Understanding Peanut Allergies

With Halloween right around the corner, one truly scary aspect of the holiday that people often overlook is the dangers of peanut allergies. Peanut allergies cause the most food-related deaths. Consider the following facts:

  • More than 3 million people in the United States are allergic to peanuts, tree nuts or both
  • 80% of people with peanut allergies will never outgrow it
  • From 1997 to 2007 the prevalence of food allergies increased almost 20% among children
  • Anaphylaxis (a potentially fatal allergic reaction) occurs in 20% of peanut-related allergic reaction

These statistics attest to how dangerous peanut allergies can be and why proper precautionary measures should be taken. During Halloween, there is an increase in peanut-related allergic reactions due to the increase of candy and treats consumed. Parents have a much more challenging time monitoring what types of snacks their children eat. Adults with peanut allergies are also more susceptible this time of year because of the large amounts of treats and snacks that are brought into the workplace.

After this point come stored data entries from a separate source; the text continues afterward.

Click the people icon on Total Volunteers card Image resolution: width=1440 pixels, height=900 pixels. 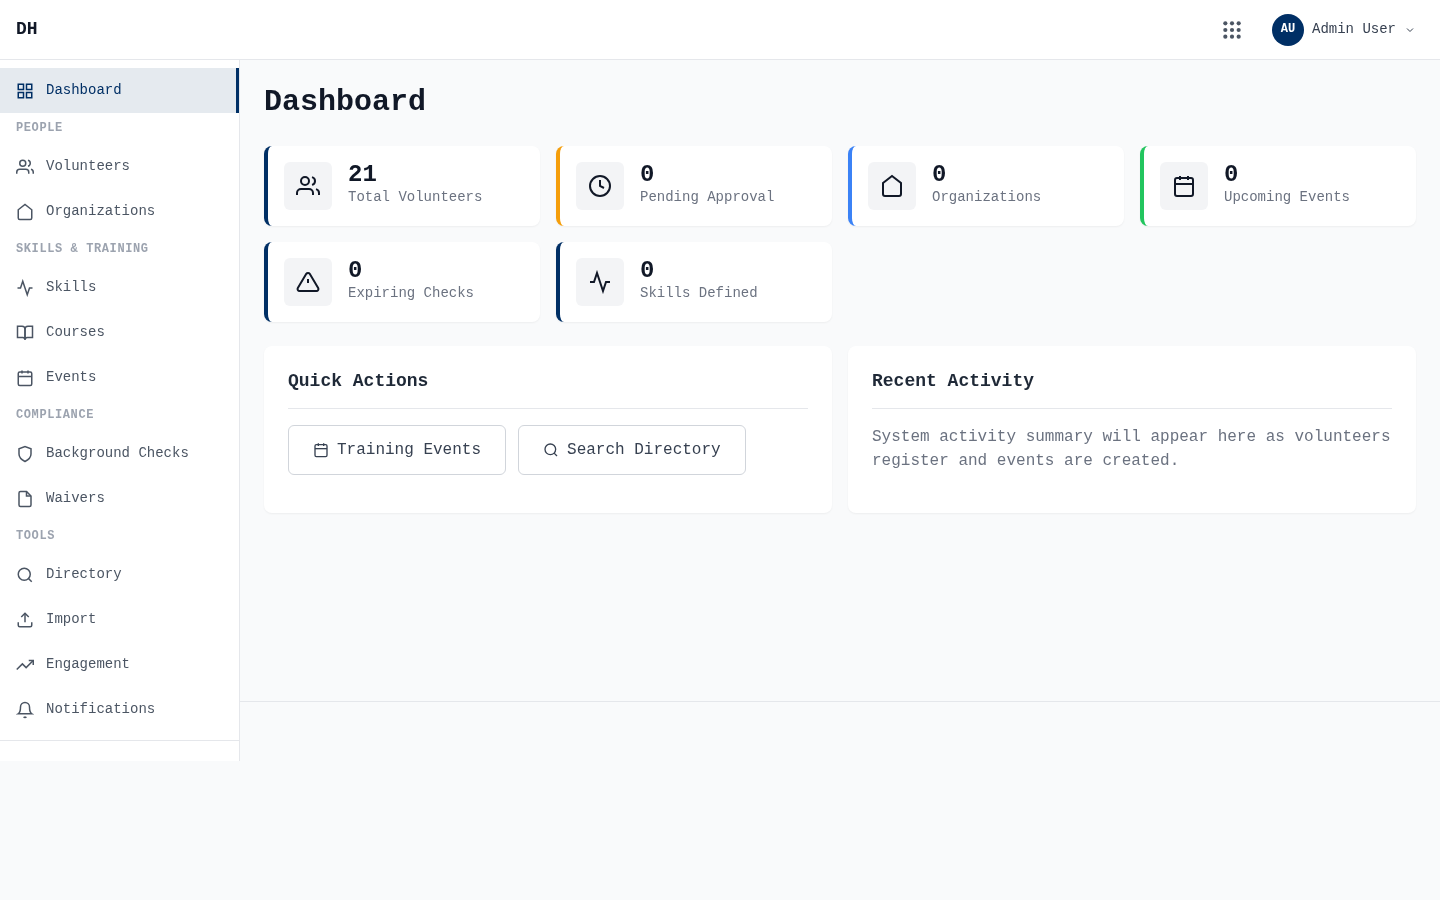(308, 186)
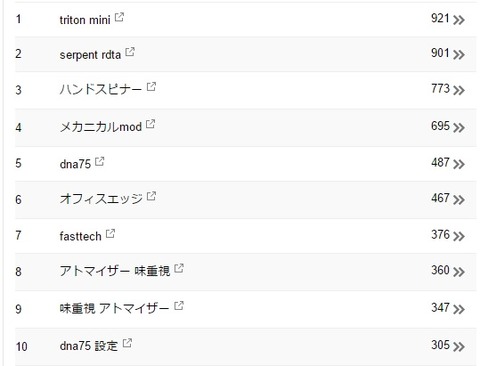
Task: Expand details arrow next to 901
Action: pyautogui.click(x=459, y=55)
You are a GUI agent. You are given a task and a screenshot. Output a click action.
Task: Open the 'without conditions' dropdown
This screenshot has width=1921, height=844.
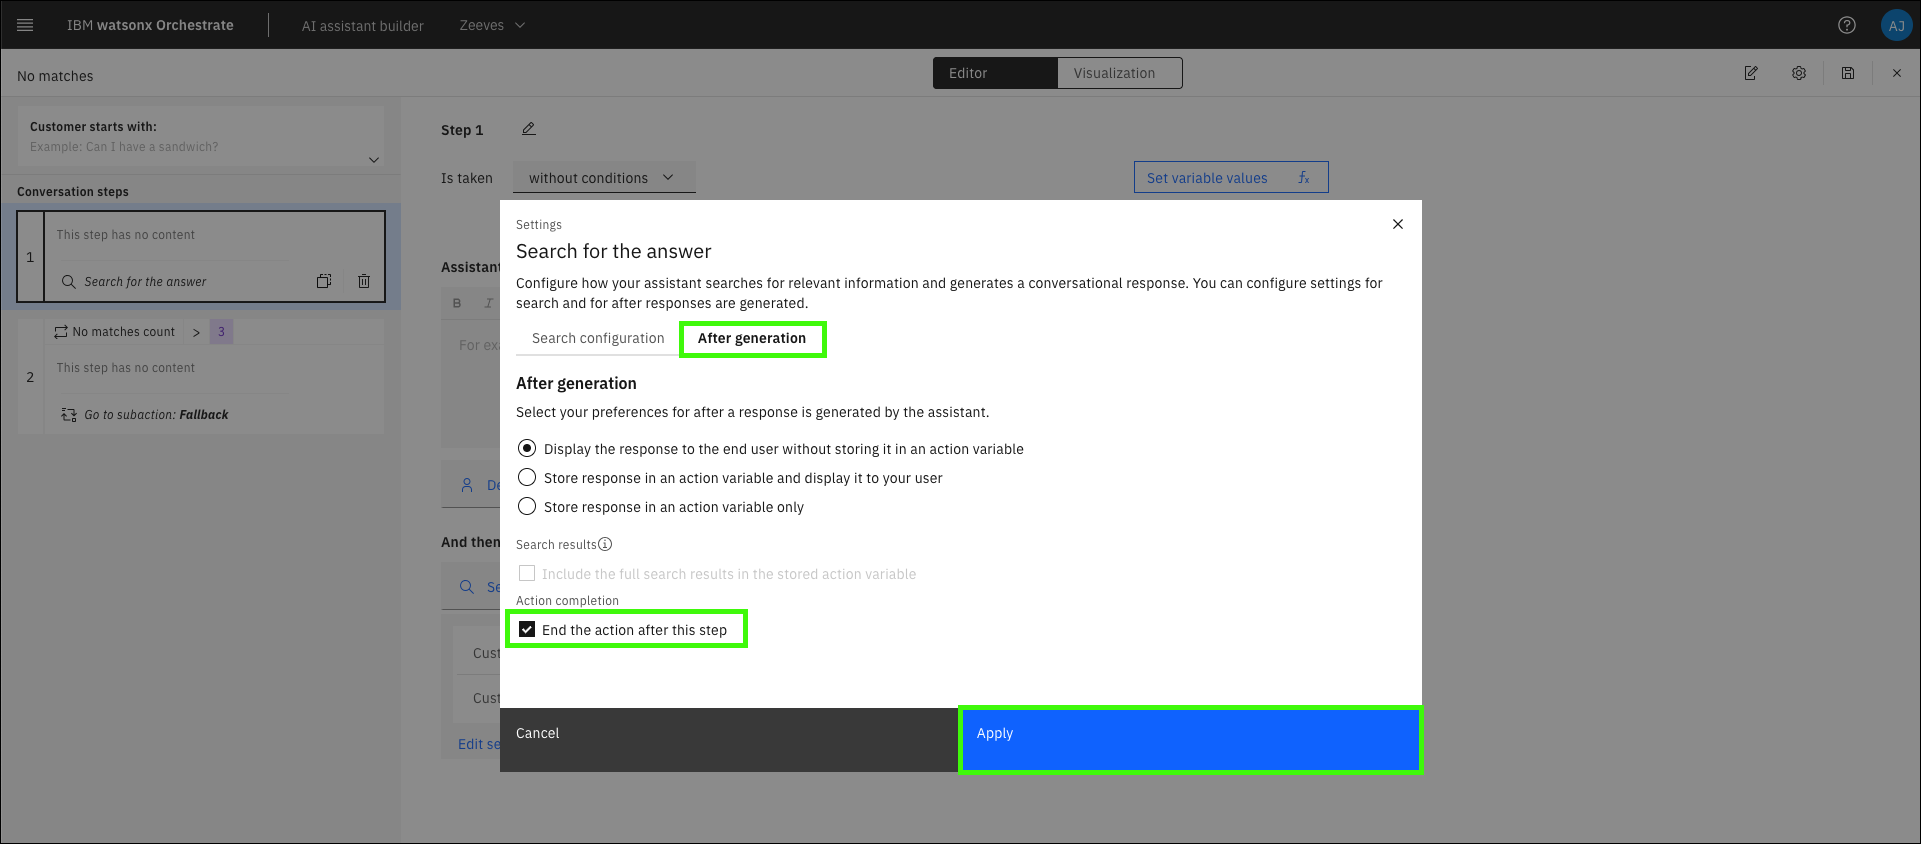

One of the best ways to prevent allergic reactions is to avoid sharing snacks that have nuts in them. However, many people are sometimes unaware that what they eat even contain nuts. Checking ingredients or food labels beforehand is the safest way to ensure the foods you consume or serve do not have peanuts in them.

Another great way to inhibit severe allergic reactions is to be able to recognize the symptoms and then be able to respond quickly. The most common symptoms are:

  • Skin irritation including hives, eczema, redness, and swelling
  • Itching and tingling around the mouth and throat
  • Digestive issues such as nausea, vomiting, cramps, and diarrhea
  • Tightness in chest
  • Shortness of breath
  • Runny or congested nose
  • Anaphylaxis and anaphylactic shock

Treating Peanut Allergies
The three primary methods used to treat allergic reactions to peanuts are:

  1. Antihistamines: If someone is exposed to peanuts and begins to suffer a mild reaction, antihistamines, like Benadryl, can effectively treat the reaction. The drugs are also effective if someone experiences skin irritation from peanut exposure. If antihistamines are used and symptoms do not improve or worsen, then medical treatment should be sought immediately.
  2. Epinephrine: EpiPens are used to administer Epinephrine or adrenaline to individuals experiencing a severe allergic reaction. These devices are prescribed by doctors and individuals with known peanut allergies typically carry one with them at all times.
  3. Emergency Responders: If someone begins to experience a severe reaction and the administration of an EpiPen does not improve their condition then contact 911 immediately.